What broke the spell was nothing clever. I gave up trying to reproduce it cleanly and just added a log line recording, on every failed request, how long each individual attempt had taken and how much budget was left when the next one started. Crude. Almost insultingly crude, given the hours I'd spent on theories. But the very first slow request that came through told the whole story in three lines:

attempt=0 took=3.94s remaining=1.06s
sleep=200ms remaining=860ms
attempt=1 took=0.001s err="context deadline exceeded"

There it was. The second attempt didn't fail because the upstream was slow. It failed instantly, because there was nothing left of the deadline for it to spend, and the sleep had eaten a chunk of what little remained. The "timeout" we were reporting was self-inflicted. The upstream had been a bit slow, once, and our own retry machinery had taken that and manufactured an error out of it.

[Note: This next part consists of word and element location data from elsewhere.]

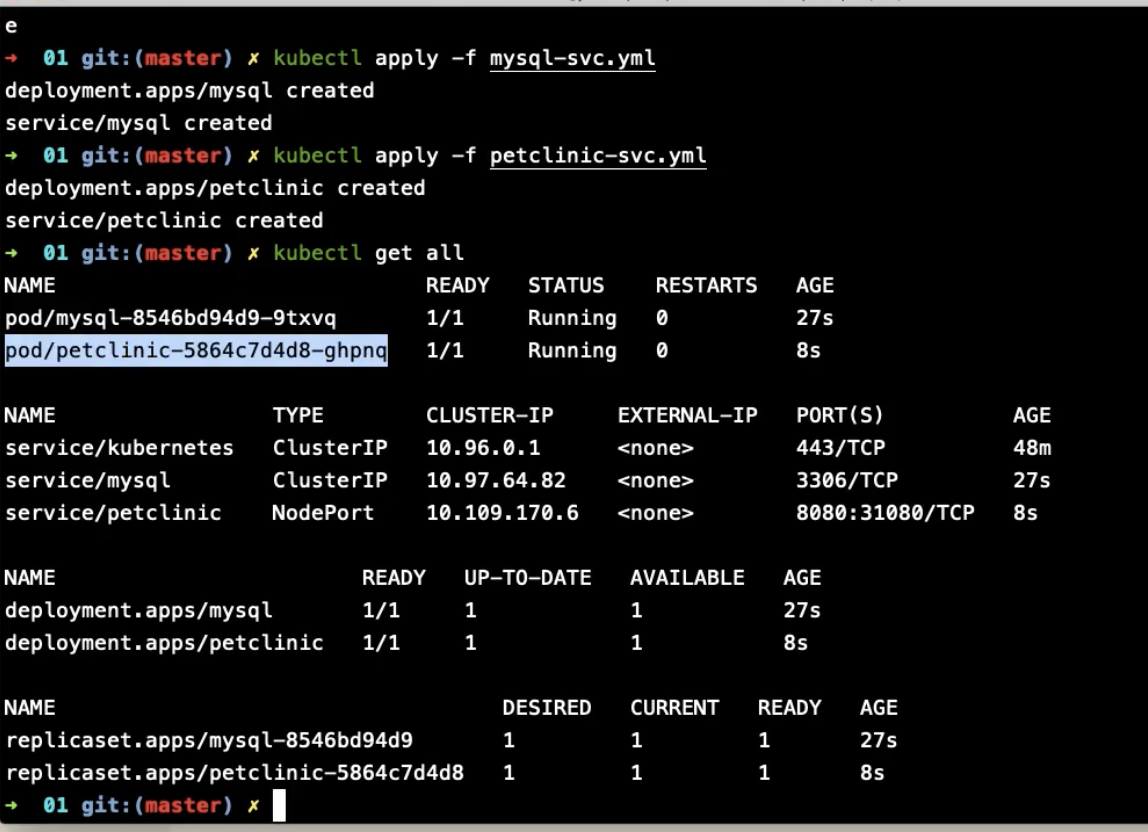Click the underlined mysql-svc.yml filename
Viewport: 1148px width, 832px height.
coord(572,58)
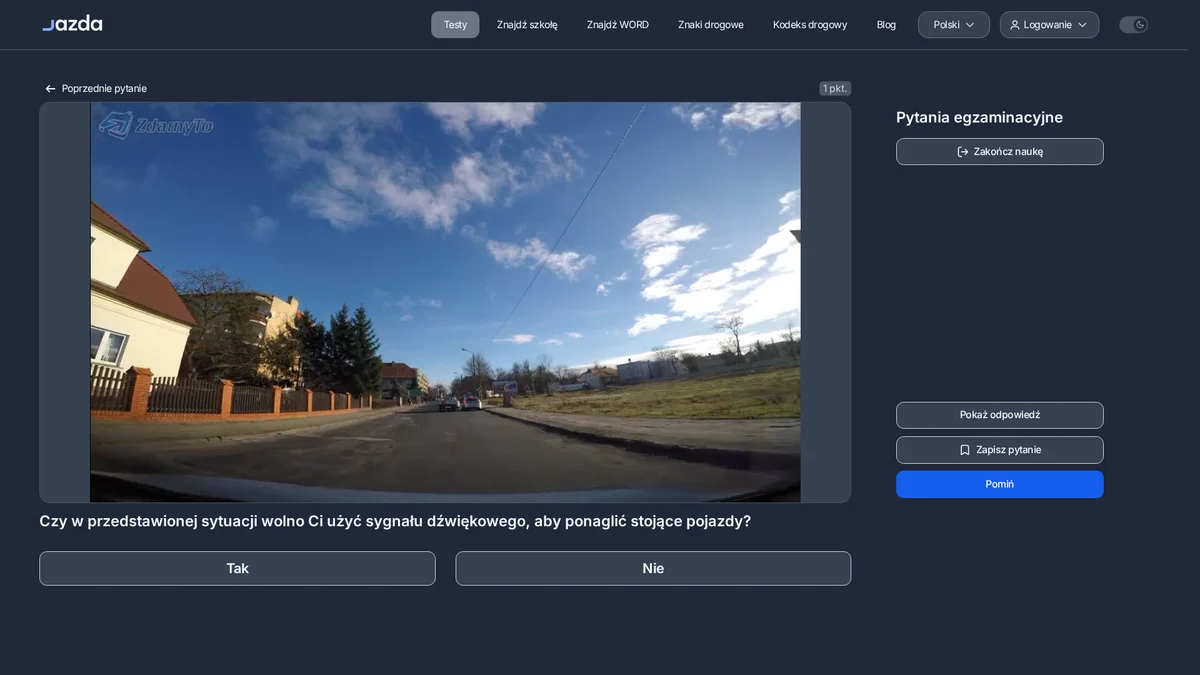Go to Znaki drogowe menu item

point(711,25)
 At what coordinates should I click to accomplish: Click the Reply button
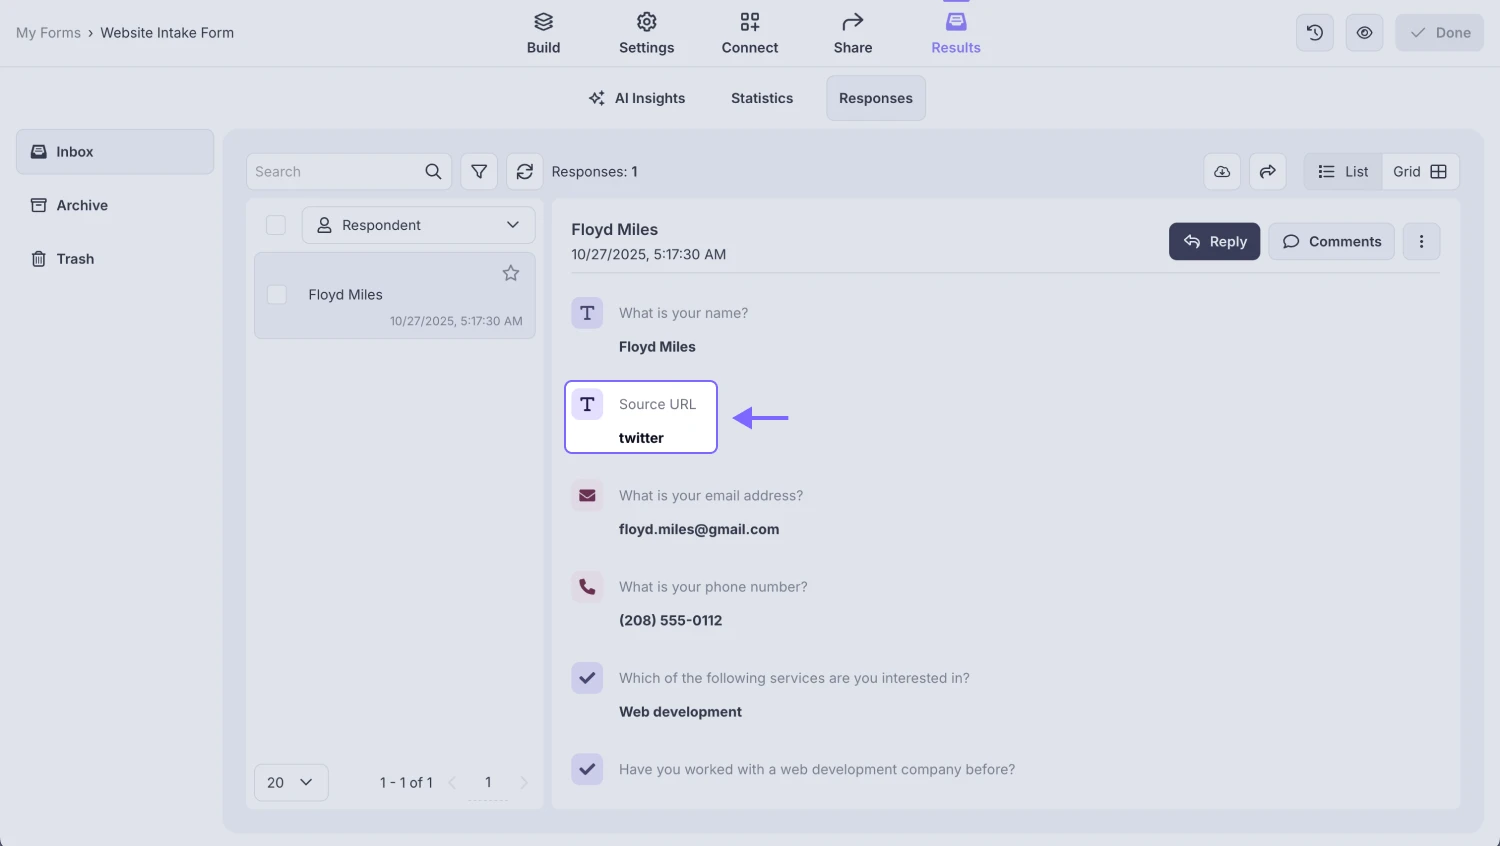pos(1214,241)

The thing I want to flag here is that the data was always available. I could have added that log line in the first ten minutes. I didn't, because I was sure the problem was somewhere else, and being sure is what stops you from looking at the cheap, obvious evidence sitting right under the failure. Certainty is expensive precisely when it's wrong.

the fix, and the lesson

The fix was small and slightly embarrassing. Derive a per-attempt deadline from the remaining budget, don't sleep if there's nothing left to sleep into, and stop setting a separate dial timeout that fights the parent context.

for attempt := 0; attempt < 3; attempt++ {
    if ctx.Err() != nil {
        break
    }
    resp, err := callUpstream(ctx, req)
    if err == nil {
        return resp, nil
    }
    if d := backoff(attempt); time.Until(deadline) > d {
        time.Sleep(d)
    }
}

Better still would be to let the context carry the whole story and drop the bolted-on timeouts entirely, which is roughly where it ended up after I'd calmed down.

The lesson isn't "be careful with timeouts", though, yes, be careful with timeouts. The lesson is that the most expensive bugs I've ever chased weren't in the code. They were in the things I was so sure about that I never thought to check. The code is honest. It does what you wrote. When it does something baffling, the baffling part is usually the gap between what you wrote and what you believed you wrote, and you can't grep for that.

I've started keeping a running note now, when I'm stuck: not "what is the code doing", but "what am I assuming, and have I actually seen it be true today". It feels a bit daft writing down "I assume retries fit inside the deadline". It would have saved me five hours.